- Set task
Copy out every one of the records below word for word, and leave the pictures out of your copy.

- Stored data
## start
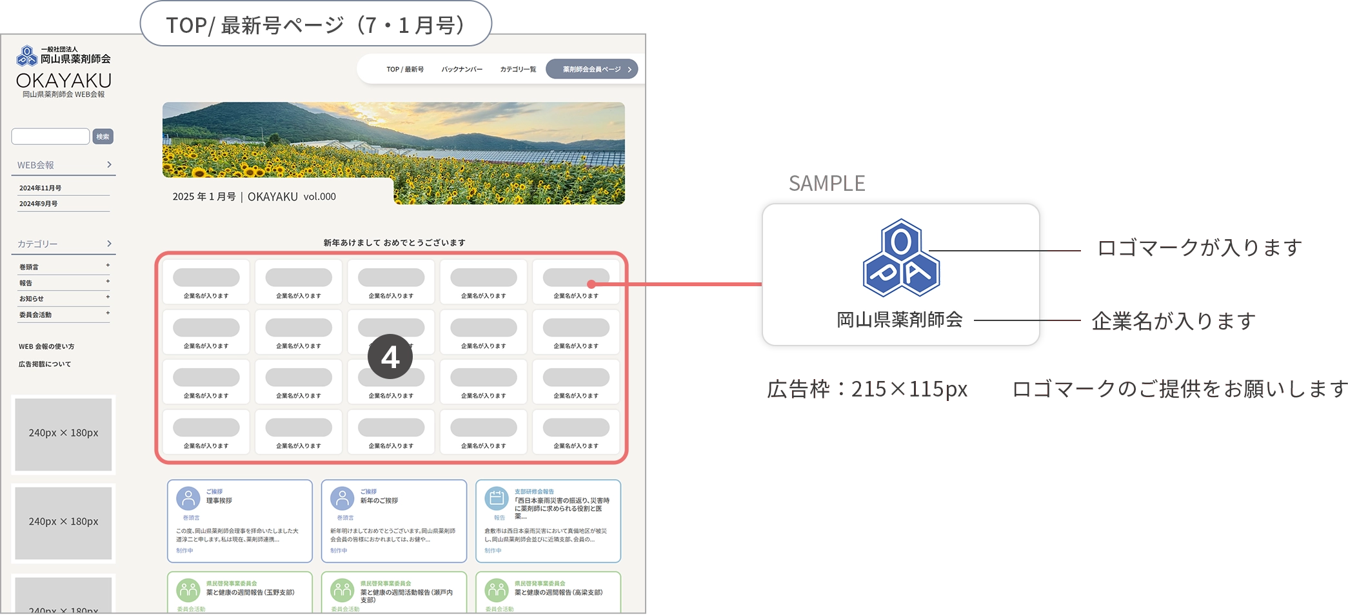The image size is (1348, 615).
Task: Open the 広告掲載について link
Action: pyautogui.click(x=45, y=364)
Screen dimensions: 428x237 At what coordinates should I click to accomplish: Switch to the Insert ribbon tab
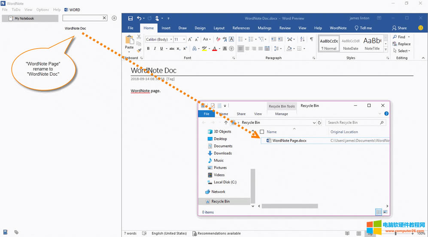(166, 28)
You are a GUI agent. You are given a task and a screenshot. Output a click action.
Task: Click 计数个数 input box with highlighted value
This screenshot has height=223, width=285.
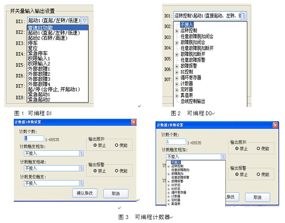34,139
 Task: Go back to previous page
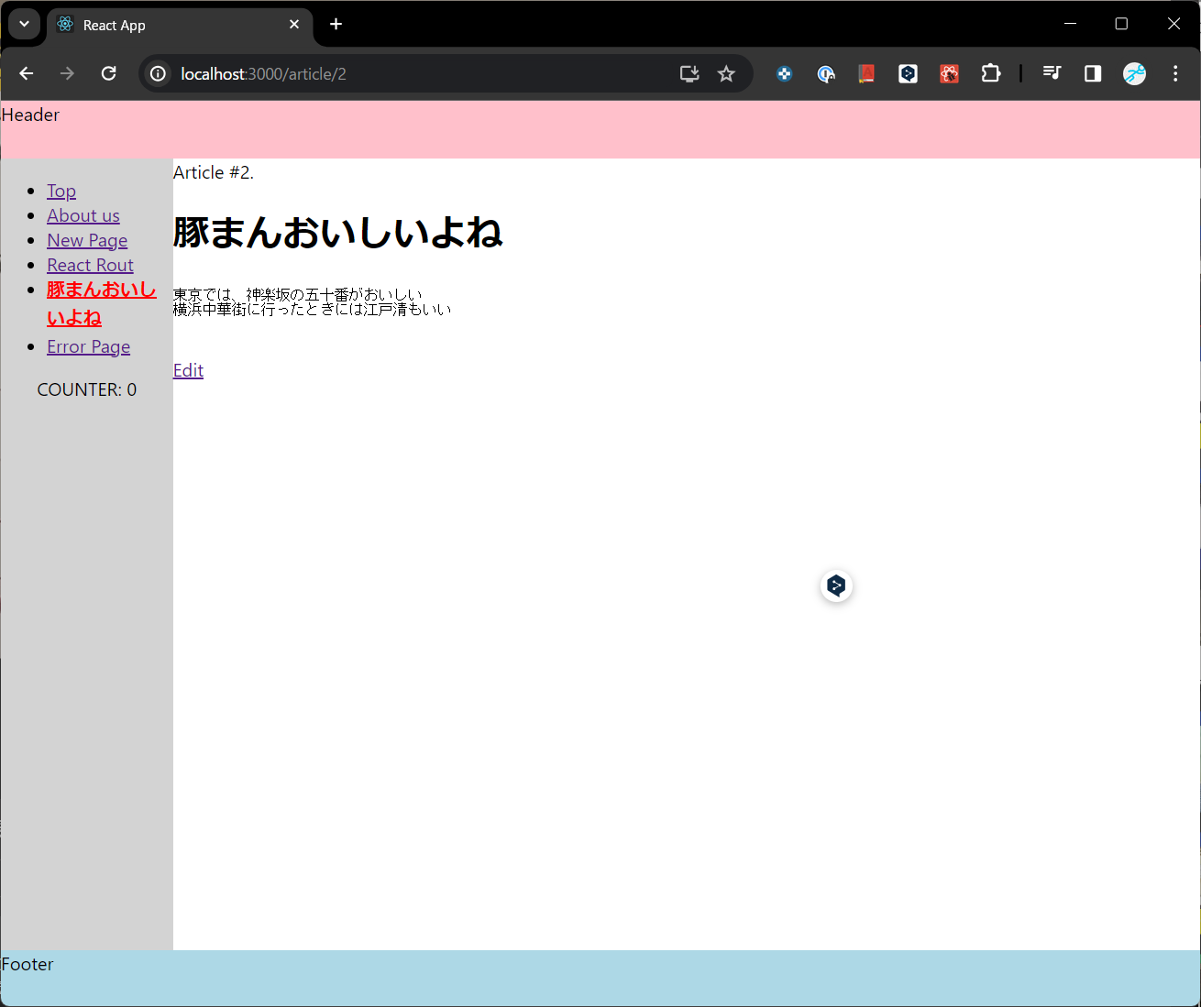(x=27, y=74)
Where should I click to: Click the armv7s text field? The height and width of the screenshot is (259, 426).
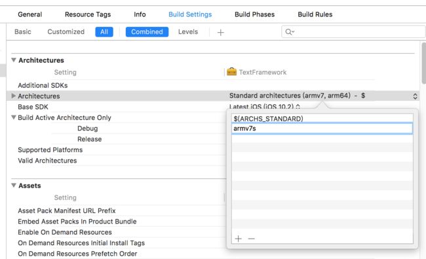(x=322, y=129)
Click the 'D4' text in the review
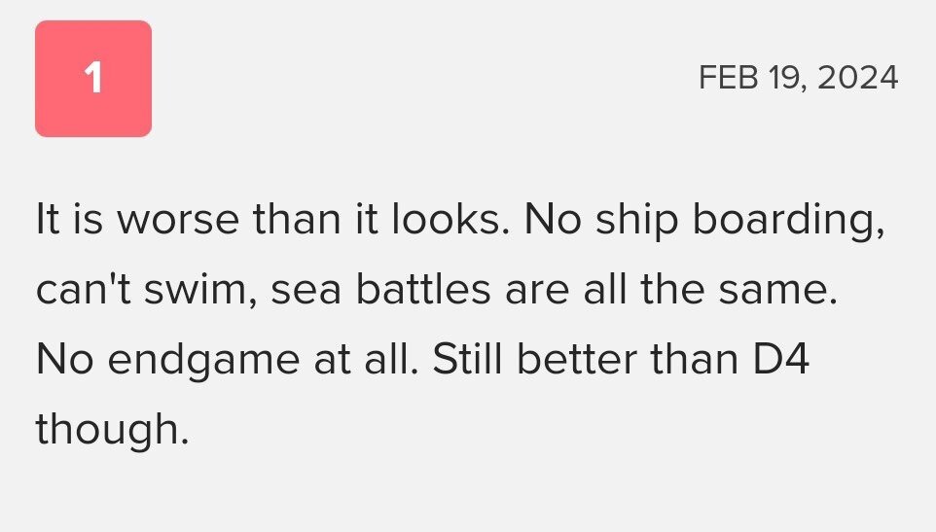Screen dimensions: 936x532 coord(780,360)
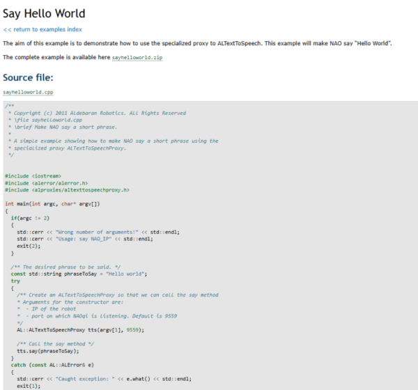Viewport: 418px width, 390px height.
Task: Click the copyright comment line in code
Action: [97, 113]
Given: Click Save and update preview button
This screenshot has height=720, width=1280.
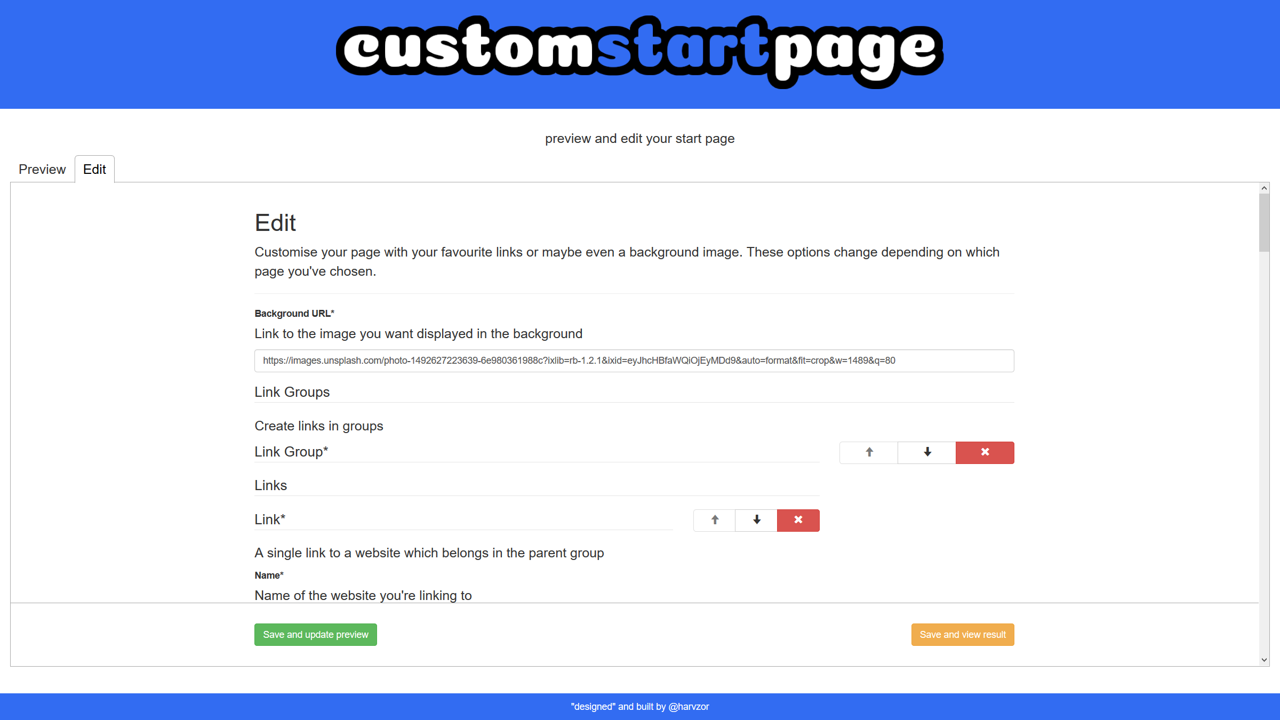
## end
- Expected output
The image size is (1348, 615).
Task: Open the 広告掲載について link
Action: pyautogui.click(x=45, y=364)
Screen dimensions: 428x237 At what coordinates should I click to accomplish: Switch to the Insert ribbon tab
(166, 28)
You are a GUI agent. You are given a task and a screenshot. Output a click action.
Task: Click 计数个数 input box with highlighted value
This screenshot has height=223, width=285.
34,139
 Task: Go back to previous page
(x=27, y=74)
Where should I click to: Click the armv7s text field? The height and width of the screenshot is (259, 426).
(x=322, y=129)
Click the 'D4' text in the review
Screen dimensions: 936x532 coord(780,360)
Viewport: 418px width, 390px height.
Task: Click the copyright comment line in code
Action: [97, 113]
Given: Click Save and update preview button
This screenshot has height=720, width=1280.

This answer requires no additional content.